提供テキスト:
○ ○ ○ ○

独立した後、仕事の依頼を受けるには?

 

こんにちは、知財実務情報Lab. 専門家チームの田村良介(弁理士、ライトハウス国際特許事務所)です。

 

弁理士のキャリアの1つとして、特許事務所での独立があります。中には、独立してすぐに、多くの仕事の依頼を受けている優秀な方もいらっしゃいます。ですが、独立した後、仕事の依頼を受けることができるのだろうか?と不安に思ってる方も多いのではないでしょうか。ちなみに、私は、独立時に仕事がほとんどない状態でした。

 

それでは、独立後、仕事の依頼を受けるために、どのようなことを考えていけばよいでしょうか。

 

そのヒントが、「確率思考の戦略論 USJでも実証された数学マーケティングの力」(KADOKAWA)という書籍にありましたので、ご紹介させてください。著者の森岡毅さんは、ユニバーサル・スタジオ・ジャパンや丸亀製麺を立て直したことで有名な方です。

 

 

 

「確率思考の戦略論」では、売上を伸ばすための3つの方法が紹介されています。それは、①認知を高める、②自社ブランドへのプレファレンスを高める、③配荷を高める、の3つです。認知はどれだけ多くのお客さんに知られているか、プレファレンスは好意度、配荷はどれだけのお客さんが買える状態にあるか、と考えていただくとよいでしょう。

 

これらの3つのうち、独立時の仕事が少ない段階で、特に重要なのは、①認知と②プレファレンスです。③配荷は、仕事が増えてきた段階での話ですので、ここでは言及しません。

 

まず、①認知から見ていきましょう。認知は、どれだけのお客さんに知られているか。たとえ、腕に自信があっても、お客さんに存在を知られていなければ、仕事の依頼がくることはありません。

 

また、10人に知られているよりも、100人に知られている方が、当然、仕事の依頼をいただける可能性が高まります。依頼がまだまだ少ないのは、十分な数のお客さん候補の方に認知されていないことが、原因かもしれません。

 

認知を上げる方法としては、例えば、出版、Webサイト、Twitter、Facebook、YoutubeなどのSNS、セミナー講師、専門誌への論文投稿、異業種交流会への参加、紹介、広告などがありそうです。実は、これらの多くに共通するのが、情報の発信です。将来のお客さんにとってお役に立つような情報を、さまざまな媒体を活用して発信するのが良さそうですね。

 

知財実務情報Lab.にて記事を書かせていただくのも、私自身を多くの方に知っていただくための方法の1つです。

○ ○ ○ ○

提供リスト:
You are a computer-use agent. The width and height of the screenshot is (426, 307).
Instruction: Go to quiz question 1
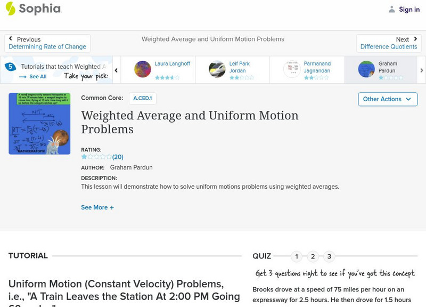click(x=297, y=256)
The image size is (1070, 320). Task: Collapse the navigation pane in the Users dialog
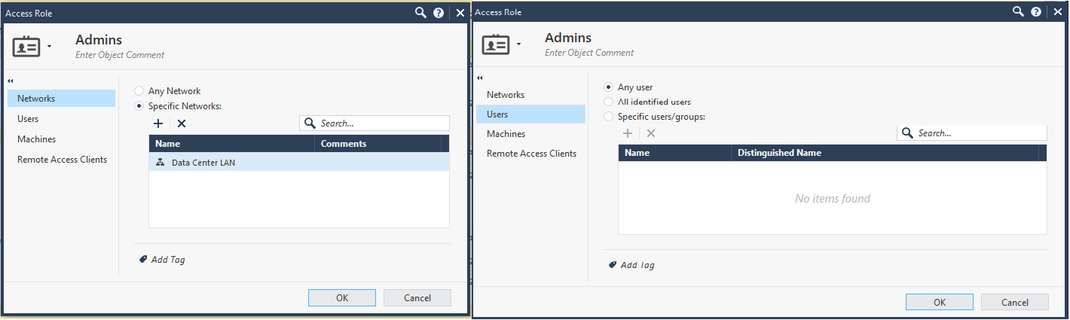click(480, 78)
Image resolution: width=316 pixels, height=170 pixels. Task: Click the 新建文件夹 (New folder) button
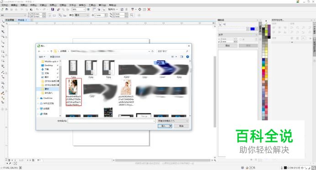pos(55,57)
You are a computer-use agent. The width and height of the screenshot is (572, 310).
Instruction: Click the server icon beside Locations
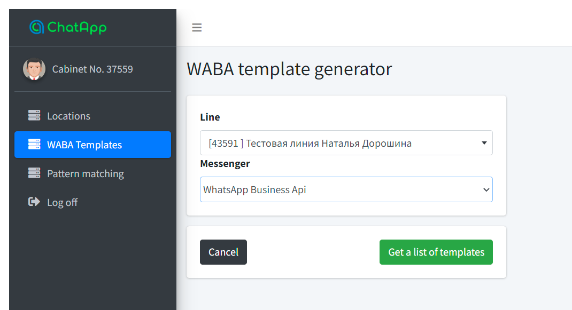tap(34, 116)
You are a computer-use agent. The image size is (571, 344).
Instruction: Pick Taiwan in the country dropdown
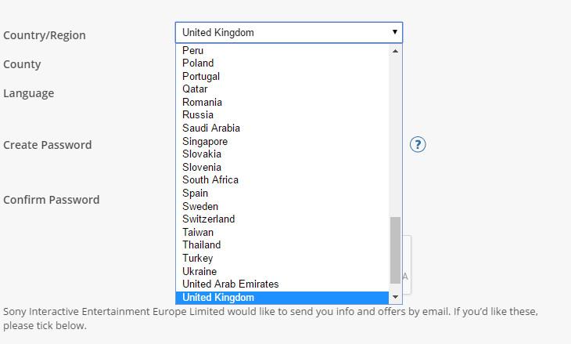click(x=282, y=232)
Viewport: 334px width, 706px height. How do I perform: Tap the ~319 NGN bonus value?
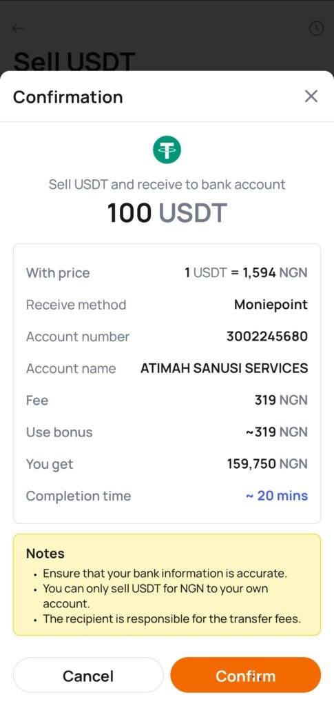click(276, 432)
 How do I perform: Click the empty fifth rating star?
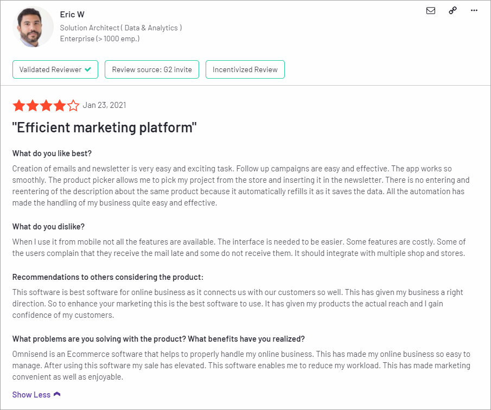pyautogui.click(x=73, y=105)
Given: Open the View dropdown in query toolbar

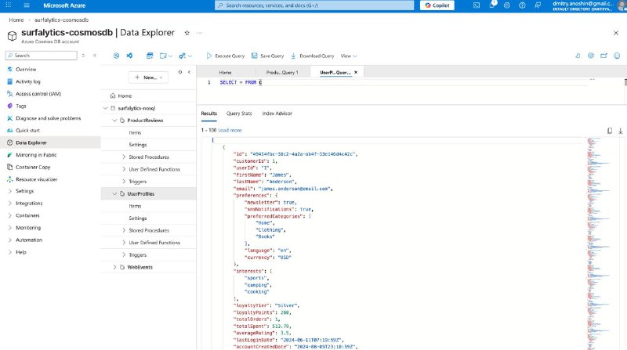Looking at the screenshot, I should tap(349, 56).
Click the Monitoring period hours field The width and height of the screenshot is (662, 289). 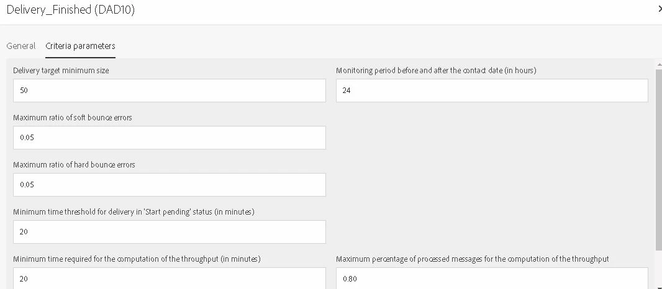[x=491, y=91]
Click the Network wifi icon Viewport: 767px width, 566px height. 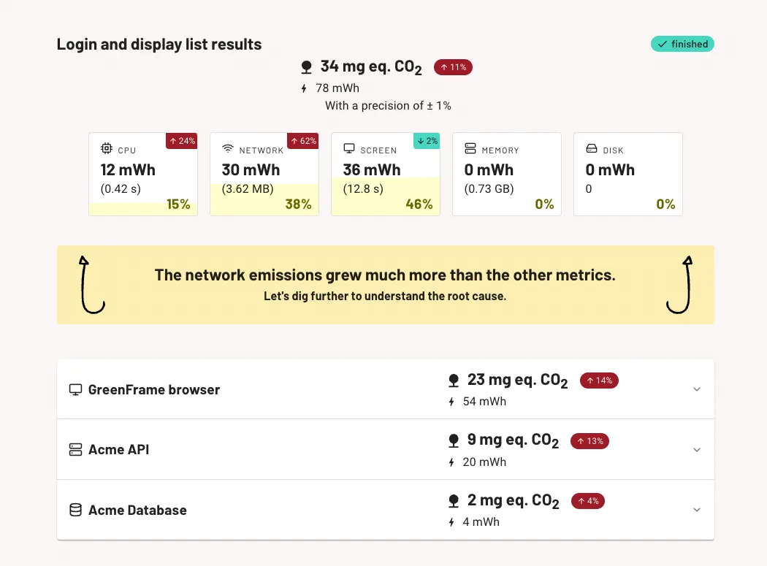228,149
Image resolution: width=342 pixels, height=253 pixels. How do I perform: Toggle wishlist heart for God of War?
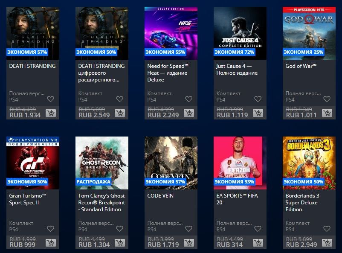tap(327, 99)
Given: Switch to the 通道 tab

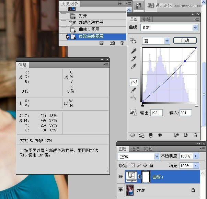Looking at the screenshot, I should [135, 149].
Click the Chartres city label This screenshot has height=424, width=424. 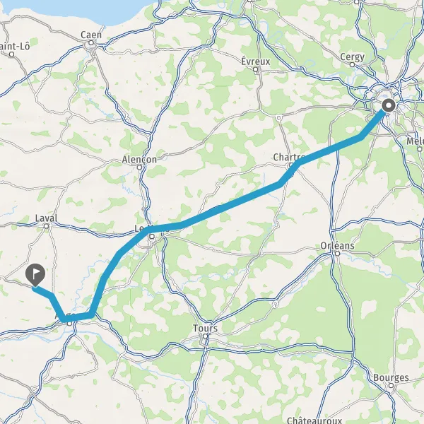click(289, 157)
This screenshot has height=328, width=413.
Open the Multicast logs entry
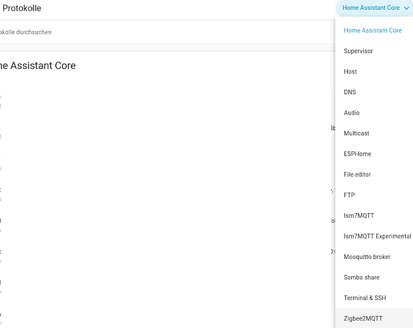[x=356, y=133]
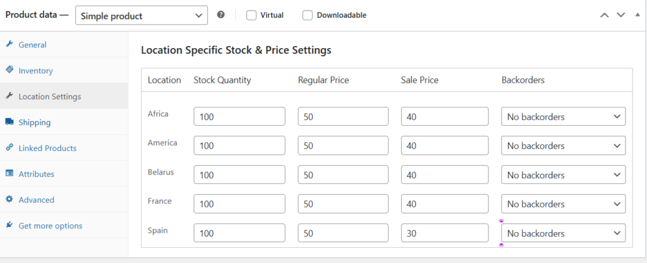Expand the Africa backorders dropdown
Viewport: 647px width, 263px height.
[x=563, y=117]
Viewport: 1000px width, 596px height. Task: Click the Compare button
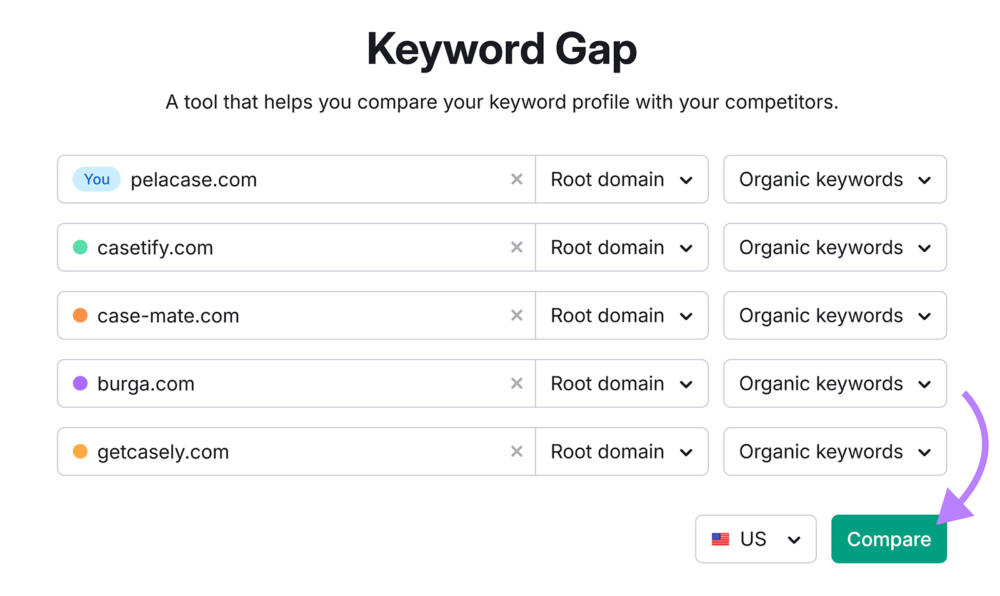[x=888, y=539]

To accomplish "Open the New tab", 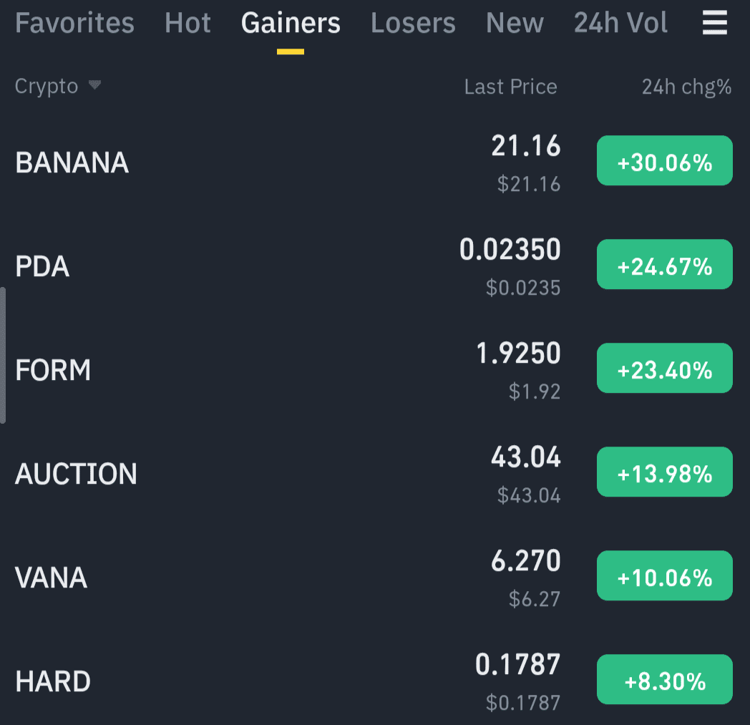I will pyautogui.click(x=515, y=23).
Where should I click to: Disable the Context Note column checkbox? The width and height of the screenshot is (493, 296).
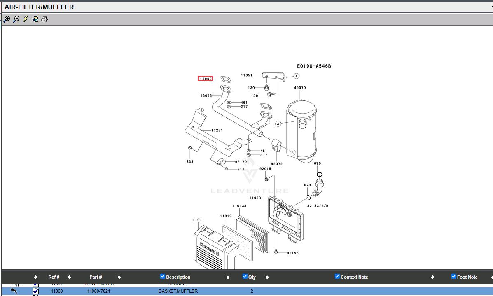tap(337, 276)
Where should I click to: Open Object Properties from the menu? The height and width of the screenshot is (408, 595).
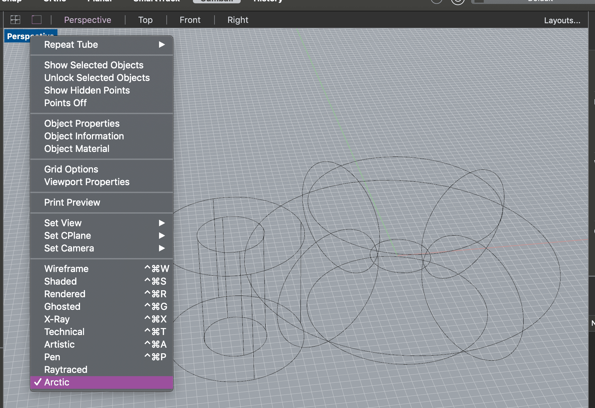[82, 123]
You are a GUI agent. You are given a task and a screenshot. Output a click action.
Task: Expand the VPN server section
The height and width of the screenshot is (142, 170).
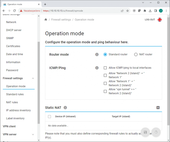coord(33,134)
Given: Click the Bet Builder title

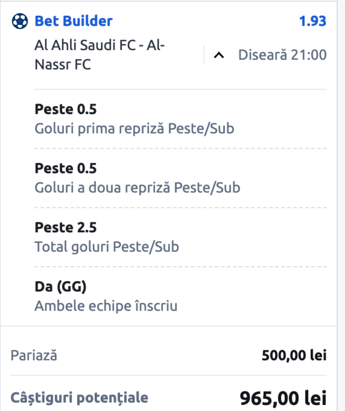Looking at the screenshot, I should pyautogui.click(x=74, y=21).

○ ○ ○ ○

実施タスク:
次の(a)〜(c)が提供テキストの記述と合っているかを判定し、それぞれ「はい」か「いいえ」で答えたうえで、判断の根拠となる提供テキストの語句を正確に引用してください。
(a) 筆者は独立した時点で、仕事がほとんどない状態だった。
(b) 独立時の仕事が少ない段階で特に重要なのは、③配荷である。
(c) 森岡毅さんは、ユニバーサル・スタジオ・ジャパンや丸亀製麺を立て直したことで有名な人物として紹介されている。

問題の解答:
(a) はい。「ちなみに、私は、独立時に仕事がほとんどない状態でした。」
(b) いいえ。「これらの3つのうち、独立時の仕事が少ない段階で、特に重要なのは、①認知と②プレファレンスです。」
(c) はい。「著者の森岡毅さんは、ユニバーサル・スタジオ・ジャパンや丸亀製麺を立て直したことで有名な方です。」